Ser gay… felizmente gay
Esta es una historia feliz. La mía como persona abiertamente gay desde que no estaba de moda; con una naturalidad que apuesto fue la que amortiguó muchas veces el rechazo.
Una noche a principios de los noventa bailé un bolero en una loseta con Graciela al arrullo de la voz de Andy Montañez en una fiesta de periodistas en el antiguo Casino en San Juan. Acababa de regresar de Nueva York de un ambiente político donde el movimiento gay estaba cómodamente afianzado. De hecho, Bill de Blasio, que es alcalde ahora de la ciudad y se casó con una mujer negra que se había identificado en su primera juventud como lesbiana, era parte de mi bonche. Eso basta para ilustrar el mundo del que venía.
Esa noche del bolero de Andy los compañeros, por iniciativa del fotoperiodista José Ismael Fernández nos rodearon y bailaron con nosotras. Sé que muchos lo hicieron para evitar que del otro lado del salón nos vieran los homofóbicos, machistas y fundamentalistas de la heterogénea velada donde pululaban políticos y hasta sacerdotes. Aún así, me conmovió el amor y la solidaridad que siempre he sentido de mis colegas.
Porque yo pasé de ser una feliz chamaca heterosexual a una feliz chamaca bisexual y luego a una definitivamente feliz chamaca lesbiana ante los ojos de mis compañeros en El Nuevo Día y los periodistas y fotoperiodistas de los otros medios de comunicación y la Asociación de Periodistas de Puerto Rico, sin que a ninguno de ellos le diera un ataque de apoplejía. Fui presidenta de la ASPPRO siendo abiertamente gay. Fui Jefa de Información de El Nuevo Día siendo naturalmente gay. Consultora política y de medios siendo espontáneamente gay. Soy comentarista radial y chef de un restaurante exitoso siendo sencillamente gay. Envejezco siendo felizmente gay y espero ser una abuela gay divina.
He sido tan libre siempre que nunca pensé en ocultar mi transformación, si puede llamarse así. Las veces que he optado por la discreción ha sido por respeto a la discreción de otros. Me he metido con ellos en el closet, pero dejo la puerta abierta.
Lo más grande que le debo a mi familia aún siendo tan disfuncional como la que más, es esa noción de libertad. Lo que no quiere decir que me aceptaran de cantazo. Una de mis madres, mi tía Noemí, cuando lo supo llegó a mi apartamento en El Monte pistola en mano para matarme antes de que me convirtiera en “marimacha”. Me dio gracia. Después del susto, claro. Le temblaba la mano y se echó a llorar. La pistola no estaba cargada.
Era dramática esa madre mía. Quería que entendiera el “error” que estaba cometiendo. Mi pareja varón de entonces se había refugiado en mi familia agobiado por la idea de que lo había dejado por una mujer. Sufrieron con él. Cosa que les agradecí cuando entendí que me lo habían quitado de encima para que yo pudiera dedicarme de lleno a mi nueva felicidad. Suena cruel y fui cruel. No se lo merecía. Tuve oportunidad de pedirle perdón por mi egoísmo, pero no creo que lo hubiese hecho de otra manera de volver a pasar. Estaba deslumbrada con mi nueva identidad sexual y nada iba a impedir que me lo disfrutara con la intensidad con la que hago todo.

- Objetivo 1: Extraiga del listado, reproduciendo cada línea sin cambio alguno, todo lo que va desde la línea que contiene "The width and height of the screenshot is (843, 389)." hasta la línea que contiene "Collapse the siwi-l4s-01", ambas incluidas.

- Listado mostrado:
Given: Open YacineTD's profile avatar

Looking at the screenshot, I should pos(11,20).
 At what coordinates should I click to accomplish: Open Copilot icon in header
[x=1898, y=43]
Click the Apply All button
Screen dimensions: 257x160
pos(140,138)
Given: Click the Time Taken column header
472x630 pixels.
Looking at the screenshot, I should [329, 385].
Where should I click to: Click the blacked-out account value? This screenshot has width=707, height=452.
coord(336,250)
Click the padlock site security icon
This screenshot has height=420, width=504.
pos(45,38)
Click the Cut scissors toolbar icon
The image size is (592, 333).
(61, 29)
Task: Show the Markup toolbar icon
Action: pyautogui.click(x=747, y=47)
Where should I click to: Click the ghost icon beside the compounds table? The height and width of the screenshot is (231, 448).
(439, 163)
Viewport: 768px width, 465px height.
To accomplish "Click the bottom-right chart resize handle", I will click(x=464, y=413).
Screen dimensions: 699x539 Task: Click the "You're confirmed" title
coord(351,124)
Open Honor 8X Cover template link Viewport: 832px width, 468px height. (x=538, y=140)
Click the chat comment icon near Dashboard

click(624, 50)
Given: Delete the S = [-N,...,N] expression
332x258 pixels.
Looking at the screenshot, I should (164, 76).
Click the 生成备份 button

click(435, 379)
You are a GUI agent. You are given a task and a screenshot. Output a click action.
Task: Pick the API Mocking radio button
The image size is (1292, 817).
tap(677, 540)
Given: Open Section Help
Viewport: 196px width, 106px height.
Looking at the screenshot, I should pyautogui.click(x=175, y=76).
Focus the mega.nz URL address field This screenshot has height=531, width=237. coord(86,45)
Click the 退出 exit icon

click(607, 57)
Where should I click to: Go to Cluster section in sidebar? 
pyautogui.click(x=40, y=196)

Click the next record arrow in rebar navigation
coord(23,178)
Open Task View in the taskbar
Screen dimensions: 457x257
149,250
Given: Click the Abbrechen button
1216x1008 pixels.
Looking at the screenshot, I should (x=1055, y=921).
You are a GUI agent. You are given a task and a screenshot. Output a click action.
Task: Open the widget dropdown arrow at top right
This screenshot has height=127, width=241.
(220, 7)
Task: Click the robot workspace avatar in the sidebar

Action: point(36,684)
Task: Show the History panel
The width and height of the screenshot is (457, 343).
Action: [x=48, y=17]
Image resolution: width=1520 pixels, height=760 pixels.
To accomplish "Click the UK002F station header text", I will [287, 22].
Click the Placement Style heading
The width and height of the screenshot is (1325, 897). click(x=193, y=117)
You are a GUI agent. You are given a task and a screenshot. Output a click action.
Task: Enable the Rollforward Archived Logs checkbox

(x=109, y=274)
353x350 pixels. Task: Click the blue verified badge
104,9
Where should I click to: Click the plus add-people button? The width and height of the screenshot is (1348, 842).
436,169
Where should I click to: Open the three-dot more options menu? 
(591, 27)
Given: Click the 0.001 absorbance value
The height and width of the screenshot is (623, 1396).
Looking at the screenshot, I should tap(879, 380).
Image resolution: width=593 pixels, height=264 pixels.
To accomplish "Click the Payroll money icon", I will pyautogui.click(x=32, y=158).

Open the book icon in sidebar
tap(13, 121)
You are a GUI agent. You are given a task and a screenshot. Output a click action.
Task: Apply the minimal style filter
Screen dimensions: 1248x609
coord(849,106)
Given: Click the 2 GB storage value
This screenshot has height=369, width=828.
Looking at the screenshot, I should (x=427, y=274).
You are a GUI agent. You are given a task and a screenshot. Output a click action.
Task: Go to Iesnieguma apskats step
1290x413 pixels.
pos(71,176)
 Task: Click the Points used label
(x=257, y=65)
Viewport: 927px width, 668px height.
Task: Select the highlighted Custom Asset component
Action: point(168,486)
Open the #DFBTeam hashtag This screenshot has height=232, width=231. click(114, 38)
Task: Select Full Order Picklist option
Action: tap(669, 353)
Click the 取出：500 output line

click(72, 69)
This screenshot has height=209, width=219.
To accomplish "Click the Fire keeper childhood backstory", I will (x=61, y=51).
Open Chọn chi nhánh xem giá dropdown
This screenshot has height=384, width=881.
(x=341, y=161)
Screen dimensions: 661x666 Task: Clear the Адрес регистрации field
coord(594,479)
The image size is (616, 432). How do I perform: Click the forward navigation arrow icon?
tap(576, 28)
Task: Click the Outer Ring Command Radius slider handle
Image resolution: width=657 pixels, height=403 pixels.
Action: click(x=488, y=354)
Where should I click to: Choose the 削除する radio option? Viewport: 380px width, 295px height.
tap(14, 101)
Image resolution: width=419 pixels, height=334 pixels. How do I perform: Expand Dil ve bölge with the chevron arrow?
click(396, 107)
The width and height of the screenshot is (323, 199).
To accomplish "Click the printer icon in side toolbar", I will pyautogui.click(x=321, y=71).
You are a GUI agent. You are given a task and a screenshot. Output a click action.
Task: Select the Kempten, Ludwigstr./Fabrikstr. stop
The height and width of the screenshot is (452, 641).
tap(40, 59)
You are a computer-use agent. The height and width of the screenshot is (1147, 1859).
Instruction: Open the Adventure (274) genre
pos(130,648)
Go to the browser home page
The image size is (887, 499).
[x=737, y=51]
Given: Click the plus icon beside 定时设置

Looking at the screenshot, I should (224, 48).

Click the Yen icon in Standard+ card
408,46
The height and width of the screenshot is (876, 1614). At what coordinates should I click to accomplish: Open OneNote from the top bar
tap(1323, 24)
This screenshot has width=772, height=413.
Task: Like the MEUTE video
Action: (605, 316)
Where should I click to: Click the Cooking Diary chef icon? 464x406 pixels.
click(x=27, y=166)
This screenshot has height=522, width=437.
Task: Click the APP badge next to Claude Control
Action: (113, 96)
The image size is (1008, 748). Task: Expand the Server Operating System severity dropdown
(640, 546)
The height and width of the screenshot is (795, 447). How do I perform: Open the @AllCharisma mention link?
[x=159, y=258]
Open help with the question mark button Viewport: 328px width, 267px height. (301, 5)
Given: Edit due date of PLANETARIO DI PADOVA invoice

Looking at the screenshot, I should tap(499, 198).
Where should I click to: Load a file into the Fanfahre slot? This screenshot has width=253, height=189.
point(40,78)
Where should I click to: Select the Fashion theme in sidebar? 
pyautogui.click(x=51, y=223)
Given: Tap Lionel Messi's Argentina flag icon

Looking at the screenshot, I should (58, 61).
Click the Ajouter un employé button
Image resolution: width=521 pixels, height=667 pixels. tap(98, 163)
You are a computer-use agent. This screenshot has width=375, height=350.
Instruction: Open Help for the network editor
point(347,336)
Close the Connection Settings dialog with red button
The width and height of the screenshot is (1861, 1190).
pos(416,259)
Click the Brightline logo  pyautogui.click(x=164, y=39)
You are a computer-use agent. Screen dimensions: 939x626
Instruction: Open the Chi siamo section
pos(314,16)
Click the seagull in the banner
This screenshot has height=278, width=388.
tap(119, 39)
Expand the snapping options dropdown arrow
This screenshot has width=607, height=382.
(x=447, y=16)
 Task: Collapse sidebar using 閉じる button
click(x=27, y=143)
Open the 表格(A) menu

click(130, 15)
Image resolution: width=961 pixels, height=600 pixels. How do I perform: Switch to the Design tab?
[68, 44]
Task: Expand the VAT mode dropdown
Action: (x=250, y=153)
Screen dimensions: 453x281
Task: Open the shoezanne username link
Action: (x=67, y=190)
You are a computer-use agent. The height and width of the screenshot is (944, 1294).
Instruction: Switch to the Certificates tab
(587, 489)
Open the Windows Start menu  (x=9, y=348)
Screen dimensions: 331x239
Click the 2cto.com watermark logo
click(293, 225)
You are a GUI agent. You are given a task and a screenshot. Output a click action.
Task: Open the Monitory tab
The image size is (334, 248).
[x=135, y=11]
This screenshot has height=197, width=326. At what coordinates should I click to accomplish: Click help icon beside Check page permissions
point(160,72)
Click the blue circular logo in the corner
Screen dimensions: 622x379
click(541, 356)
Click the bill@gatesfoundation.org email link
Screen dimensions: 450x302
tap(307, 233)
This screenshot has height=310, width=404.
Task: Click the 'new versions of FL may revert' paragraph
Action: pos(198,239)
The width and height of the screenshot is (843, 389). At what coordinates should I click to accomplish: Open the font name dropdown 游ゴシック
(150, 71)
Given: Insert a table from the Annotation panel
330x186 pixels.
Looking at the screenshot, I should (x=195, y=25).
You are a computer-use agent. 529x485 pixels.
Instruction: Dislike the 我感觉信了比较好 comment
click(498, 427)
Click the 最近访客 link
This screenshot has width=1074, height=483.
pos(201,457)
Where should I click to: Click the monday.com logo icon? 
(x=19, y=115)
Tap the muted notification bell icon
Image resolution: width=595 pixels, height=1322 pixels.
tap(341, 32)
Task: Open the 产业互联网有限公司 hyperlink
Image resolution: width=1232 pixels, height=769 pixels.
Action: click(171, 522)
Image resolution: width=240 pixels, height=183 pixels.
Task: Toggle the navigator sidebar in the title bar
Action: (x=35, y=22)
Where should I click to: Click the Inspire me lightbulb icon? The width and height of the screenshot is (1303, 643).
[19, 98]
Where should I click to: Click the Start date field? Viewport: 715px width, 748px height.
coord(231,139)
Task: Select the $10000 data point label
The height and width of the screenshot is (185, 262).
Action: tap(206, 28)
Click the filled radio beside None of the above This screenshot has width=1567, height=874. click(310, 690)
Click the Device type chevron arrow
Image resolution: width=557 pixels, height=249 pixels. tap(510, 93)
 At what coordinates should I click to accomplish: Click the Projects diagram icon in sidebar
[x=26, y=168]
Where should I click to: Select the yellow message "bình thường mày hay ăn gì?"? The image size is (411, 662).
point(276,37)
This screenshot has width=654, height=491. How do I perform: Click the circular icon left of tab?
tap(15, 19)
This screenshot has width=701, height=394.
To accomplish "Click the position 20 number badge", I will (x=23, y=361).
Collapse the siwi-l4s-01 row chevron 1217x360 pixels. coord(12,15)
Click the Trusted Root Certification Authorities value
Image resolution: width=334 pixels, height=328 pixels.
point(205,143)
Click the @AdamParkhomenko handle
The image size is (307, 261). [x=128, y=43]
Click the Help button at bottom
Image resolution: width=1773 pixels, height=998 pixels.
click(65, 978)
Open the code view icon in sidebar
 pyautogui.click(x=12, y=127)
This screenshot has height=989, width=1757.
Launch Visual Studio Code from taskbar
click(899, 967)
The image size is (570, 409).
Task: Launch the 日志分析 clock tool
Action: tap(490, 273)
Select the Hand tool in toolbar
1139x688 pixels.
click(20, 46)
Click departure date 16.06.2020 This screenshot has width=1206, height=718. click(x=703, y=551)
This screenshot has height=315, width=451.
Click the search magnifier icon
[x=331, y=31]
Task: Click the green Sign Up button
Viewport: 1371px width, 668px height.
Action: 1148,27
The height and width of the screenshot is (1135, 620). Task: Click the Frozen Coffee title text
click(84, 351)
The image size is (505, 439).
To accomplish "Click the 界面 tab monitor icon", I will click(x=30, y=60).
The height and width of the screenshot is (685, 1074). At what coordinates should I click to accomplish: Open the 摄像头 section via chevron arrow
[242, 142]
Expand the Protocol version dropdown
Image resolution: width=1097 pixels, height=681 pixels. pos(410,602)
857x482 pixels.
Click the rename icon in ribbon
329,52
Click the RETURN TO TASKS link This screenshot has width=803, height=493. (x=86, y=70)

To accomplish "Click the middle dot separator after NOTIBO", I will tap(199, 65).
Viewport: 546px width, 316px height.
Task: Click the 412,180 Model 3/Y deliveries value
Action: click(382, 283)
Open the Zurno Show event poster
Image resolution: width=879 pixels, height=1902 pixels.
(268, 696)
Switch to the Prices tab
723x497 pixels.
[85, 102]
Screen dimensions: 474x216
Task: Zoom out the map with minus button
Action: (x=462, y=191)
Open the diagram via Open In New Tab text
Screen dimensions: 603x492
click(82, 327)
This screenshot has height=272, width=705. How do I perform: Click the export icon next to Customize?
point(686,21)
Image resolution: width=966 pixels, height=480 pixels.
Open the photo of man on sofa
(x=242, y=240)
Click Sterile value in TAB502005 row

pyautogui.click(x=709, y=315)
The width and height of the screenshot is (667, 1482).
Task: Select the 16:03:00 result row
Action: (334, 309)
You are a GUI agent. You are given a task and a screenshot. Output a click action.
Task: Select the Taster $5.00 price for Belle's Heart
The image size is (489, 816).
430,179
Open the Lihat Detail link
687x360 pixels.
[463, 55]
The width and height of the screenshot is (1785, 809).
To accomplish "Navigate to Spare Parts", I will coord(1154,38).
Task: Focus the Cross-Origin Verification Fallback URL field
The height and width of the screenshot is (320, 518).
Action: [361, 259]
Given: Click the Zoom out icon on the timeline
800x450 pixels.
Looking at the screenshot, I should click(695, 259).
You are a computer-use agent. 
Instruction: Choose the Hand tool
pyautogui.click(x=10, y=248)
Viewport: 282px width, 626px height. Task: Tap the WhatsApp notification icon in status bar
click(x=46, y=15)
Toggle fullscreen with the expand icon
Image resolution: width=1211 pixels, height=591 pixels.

- Objetivo 2: Prosiga el relato sobre vivir felizmente como persona gay a partir de su última oración.

- Respuesta 1:
The width and height of the screenshot is (843, 389). At what coordinates should I click to accomplish: Open the font name dropdown 游ゴシック
(150, 71)
Given: Insert a table from the Annotation panel
330x186 pixels.
Looking at the screenshot, I should (x=195, y=25).
You are a computer-use agent. 529x485 pixels.
Instruction: Dislike the 我感觉信了比较好 comment
click(498, 427)
Click the 最近访客 link
This screenshot has width=1074, height=483.
pos(201,457)
Where should I click to: Click the monday.com logo icon? 
(x=19, y=115)
Tap the muted notification bell icon
Image resolution: width=595 pixels, height=1322 pixels.
tap(341, 32)
Task: Open the 产业互联网有限公司 hyperlink
Image resolution: width=1232 pixels, height=769 pixels.
Action: click(171, 522)
Image resolution: width=240 pixels, height=183 pixels.
Task: Toggle the navigator sidebar in the title bar
Action: (x=35, y=22)
Where should I click to: Click the Inspire me lightbulb icon? The width and height of the screenshot is (1303, 643).
[19, 98]
Where should I click to: Click the Start date field? Viewport: 715px width, 748px height.
coord(231,139)
Task: Select the $10000 data point label
The height and width of the screenshot is (185, 262).
Action: tap(206, 28)
Click the filled radio beside None of the above This screenshot has width=1567, height=874. click(310, 690)
Click the Device type chevron arrow
Image resolution: width=557 pixels, height=249 pixels. tap(510, 93)
 At what coordinates should I click to accomplish: Click the Projects diagram icon in sidebar
[x=26, y=168]
Where should I click to: Select the yellow message "bình thường mày hay ăn gì?"? The image size is (411, 662).
point(276,37)
This screenshot has width=654, height=491. How do I perform: Click the circular icon left of tab?
tap(15, 19)
This screenshot has width=701, height=394.
To accomplish "Click the position 20 number badge", I will (x=23, y=361).
Collapse the siwi-l4s-01 row chevron 1217x360 pixels. coord(12,15)

- Respuesta 2:
Me extrañó la reacción de mi madre porque siempre había sido la más fiel defensora de una pariente que era la lesbiana oficial del vecindario. Entre lágrimas me explicó que, precisamente, no quería que pasara yo por las experiencias de rechazo de aquella mujer estupenda que era nuestra pariente. Ciertamente, la mujer era lo que en esa época llamábamos un correo ambulante. A los manerismos en esa época le decíamos “tener sello”. El mío siempre ha sido leve. No que no lo tenga. Soy una mujer naturalmente fuerte y se me nota, pero paso por femenina. Pero el de mi pariente era deslumbrante, como un paquete de primera clase. De ahí que se convirtiera en un chiste familiar que Noemí me desheredara a mí por gay –con todo lo hermosa y femenina sin remedio que era yo– y pusiera todo a nombre de la buchita de la familia.
Todo el enredo terminó cuando regresé de Nueva York con un piojo de rizos rubios y ojos grandes que se le tiró encima y la llamó Abuelita Noemí.
Sí, tengo una hermosa hija ya mujer que se crió en un ambiente mixto con tanta naturalidad que nunca me preguntó sobre mi homosexualidad. De hecho, cuando tenía unos diez años, veíamos un programa de televisión en el que surgió el tema de una muchacha gay. En ese momento me percaté de que nunca habíamos hablado del tema, aproveché y le pregunté: “Gab, ¿tu entiendes de lo que hablan? ¿sabes lo que significa ser gay?”. “Claro”, me contestó. “Tú”.
Le pregunté cómo se sentía con esa realidad ante sus amiguitos.
“Ay, mama. Todos lo saben. Da da.” Y subió los ojos como lo hacen a esa edad para hacernos sentir imbéciles.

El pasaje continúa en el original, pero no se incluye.